Ja, al zijn dagen! de brief was van Goossens, en mevrouw, die in eene opgeruimde stemming was, schaterde het uit van lagchen, toen zij, den brief lezende, het kluchtig misverstand begreep. Gelukkig voor den huisbewaarder, dat de dame heel billijk dacht, en de zaak grootmoedig voor hare rekening nam; alleen zeide zij: ‘'t Is ezelachtig dom van Goossens; doch dit dient tot eene les, dat, als men aan zoo iemand eene boodschap opgeeft, men haar duidelijk omschrijven moet, wil men niet worden misverstaan.’
| |
VI. Eene reisherinnering zoo als er niet vele zijn.

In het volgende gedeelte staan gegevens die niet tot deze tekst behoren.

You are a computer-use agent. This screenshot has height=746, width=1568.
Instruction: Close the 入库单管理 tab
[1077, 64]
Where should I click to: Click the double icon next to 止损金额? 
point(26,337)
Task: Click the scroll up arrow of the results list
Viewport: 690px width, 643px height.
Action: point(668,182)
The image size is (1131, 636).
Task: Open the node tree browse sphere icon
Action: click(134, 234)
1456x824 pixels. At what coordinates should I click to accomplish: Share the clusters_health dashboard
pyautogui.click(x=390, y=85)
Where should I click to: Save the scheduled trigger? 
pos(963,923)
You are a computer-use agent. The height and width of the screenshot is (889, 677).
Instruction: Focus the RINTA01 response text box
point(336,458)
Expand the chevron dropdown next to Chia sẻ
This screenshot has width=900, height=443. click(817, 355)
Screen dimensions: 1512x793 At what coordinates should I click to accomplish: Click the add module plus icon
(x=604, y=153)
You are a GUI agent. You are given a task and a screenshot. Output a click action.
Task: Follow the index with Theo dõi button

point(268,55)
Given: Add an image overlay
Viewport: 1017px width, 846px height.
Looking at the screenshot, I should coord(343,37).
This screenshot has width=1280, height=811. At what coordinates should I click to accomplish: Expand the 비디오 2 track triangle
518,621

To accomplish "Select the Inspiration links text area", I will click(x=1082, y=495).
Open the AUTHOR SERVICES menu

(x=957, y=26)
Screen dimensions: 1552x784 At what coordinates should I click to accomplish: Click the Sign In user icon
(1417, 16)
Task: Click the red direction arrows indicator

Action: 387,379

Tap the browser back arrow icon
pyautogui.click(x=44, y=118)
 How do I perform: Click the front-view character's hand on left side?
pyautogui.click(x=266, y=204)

Tijdens de regering van koning Willem I, woonde er in den Haag een winkelier, die kennis had aan eenen koerier van staat, met wien hij wel eens sprak over diens reizen tot het overbrengen van depêches aan onze legatien in het buitenland. Op zekeren tijd, dat zij elkander weder aantroffen, verhaalde de koerier hem van zijne reis naar Weenen, waarvan hij pas terug gekeerd was. Hij gaf daarbij in het breede op van de merkwaardigheden, welke hij in de Oostenrijksche hoofdstad had gezien; en onder anderen ook van de groote militaire wapenschouwing, welke hij daar, ter gelegenheid van den verjaardag des keizers, had bijgewoond. De man wist dit alles zoo aangenaam de kleuren, dat zijn Haagsche vriend, die daarbij aandachtig zag toe te luisteren, er levendìg door aangedaan werd, en schier aanving hem te
| |
| |
benijden om het ambtspostje, 't welk de ijlbode bekleedde, en dat, naar zijn begrip, wel tot de vermakelijkste van alle kleine staatsbedieningen moest behooren.
‘Hoor eens, Frantzen,’ - dus liet de winkelier zich uit, toen de ander tot het einde van zijn verhaal gekomen was: ‘je moogt van geluk spreken man! Ik zeg maar, dat je eene pleizierige carrière hebt. Verdord! zoo'n baantje van koerier zou een kolfje naar mijn' hand zijn, en mij veel beter lijken, dan die saaije winkel in garen en band en gebreide goederen; dat immers artikelen zijn, die eene vrouw best kan verkoopen. Zoo iemand als jij, die van tijd tot tijd de meeste hoofdsteden van Europa bezoekt, komt nog wat in de wereld te zien, dat een ander, die gestadig op het hok moet zitten, en op zijn best des zondags eens van den Haag naar Scheveningen komt, nooit in zijn leven onder de oogen krijgt. Behalve dat: wat kom je overal niet gemakkelijk, als je daar zoo rustig en wel in je reis-cabriolet zit! En wat het mooiste is: je reis- en verblijfkosten worden door het land vergoed.’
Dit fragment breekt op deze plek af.